Rock permeability and formation fluid viscosity are key petrographical parameters throughout all stages of the oil or gas field development. These parameters are crucial for reservoir evaluation, optimal completion, production optimization and drainage pattern optimization for maximum hydrocarbon recovery. At the same time permeability and viscosity measurements are one of the most difficult measurements to get in a well.
Despite the fact that viscosity is a property of the formation fluid while permeability is formation property, measurements of these parameters and the methods used are closely related with each other. Permeability measurements normally include the measurement of two physical properties—mobility (ratio of permeability to formation fluid viscosity) and fluid viscosity.
Existing direct methods for pore fluid viscosity and formation permeability determination include pore fluid sampling with subsequent analysis, petrophysical and geo-chemical analysis of core plugs, pressure buildup and drawdown tests. All these methods require long-time measurements and high expenses for the implementation thereof. Besides, they provide not continuous information, i.e., contain only data of certain number of points along the borehole.
Acoustic measurements enable measuring a fluid mobility. To determine the pore space permeability additional information of the fluid viscosity is required. Viscosity measurement is a complex problem and normally requires auxiliary measurements.
From the prior art methods for rock properties' determination during the formation thermal treatment are known. Thus, in the USSR Certificate of Invention No. 1125519 a method for determining properties of productive formations is described; in accordance with this method a reservoir undergoes a thermal treatment and nuclear-magnetic or acoustic logging is performed before and after the thermal treatment. Free-fluid index, longitudinal relaxation time and porosity are measured, and oil recovery ratio is evaluated based on the measurement data. The formation thermal regime is in this case set by means of thermal agent injection or by establishing in-situ combustion.

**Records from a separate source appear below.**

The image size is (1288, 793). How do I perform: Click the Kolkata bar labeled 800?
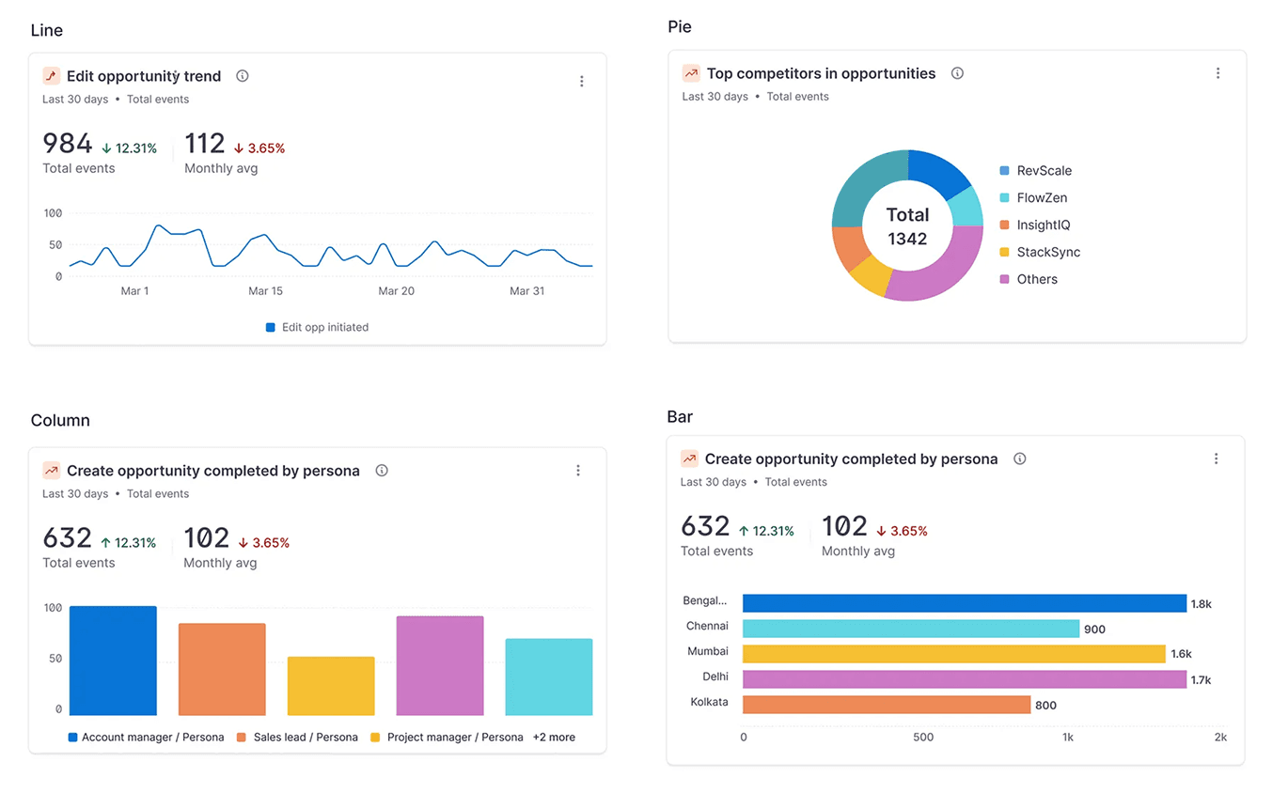(x=887, y=705)
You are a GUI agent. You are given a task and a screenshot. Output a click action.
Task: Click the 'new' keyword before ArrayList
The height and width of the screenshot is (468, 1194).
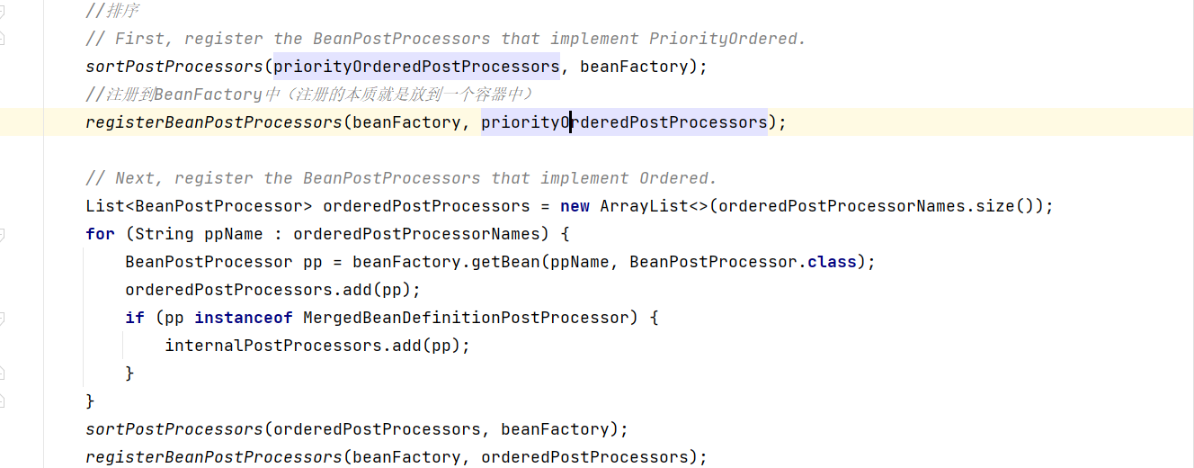(x=575, y=206)
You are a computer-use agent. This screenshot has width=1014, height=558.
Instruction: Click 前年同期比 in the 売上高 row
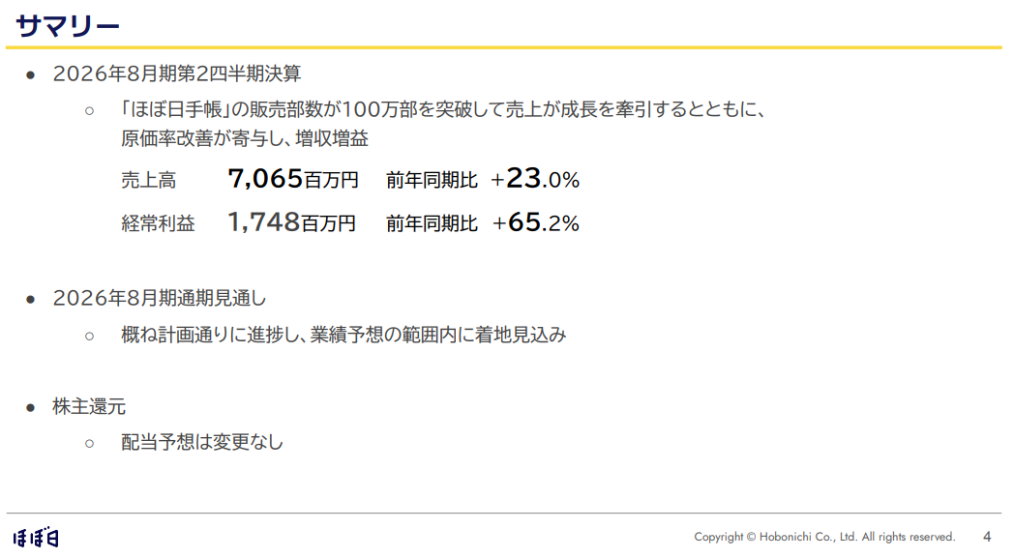click(x=432, y=180)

In another patent—U.S. Pat. No. 6,755,246 a method is described in accordance with which a formation is passively or actively heated to increase the formation fluid temperature thus changing a relaxation time T2 of spin echo measurements which is used to identify and quantify heavy oil saturation. This method disadvantage is that it relies on empirical ratios during the measurement results' interpretation, which in a number of cases dramatically reduces the accuracy and applicability thereof. A disadvantage of NMR method is that the decay time constant in some formations, e.g., in low-permeability sandstones, is very small which prevents measuring signals with sufficient accuracy. The main problem relating relaxation times to formation permeability is that the pores studied by NMR need not to be hydraulically connected. Therefore an impermeable medium containing disconnected vugs could yield the same T1 decay curves as a permeable rock containing connected pores.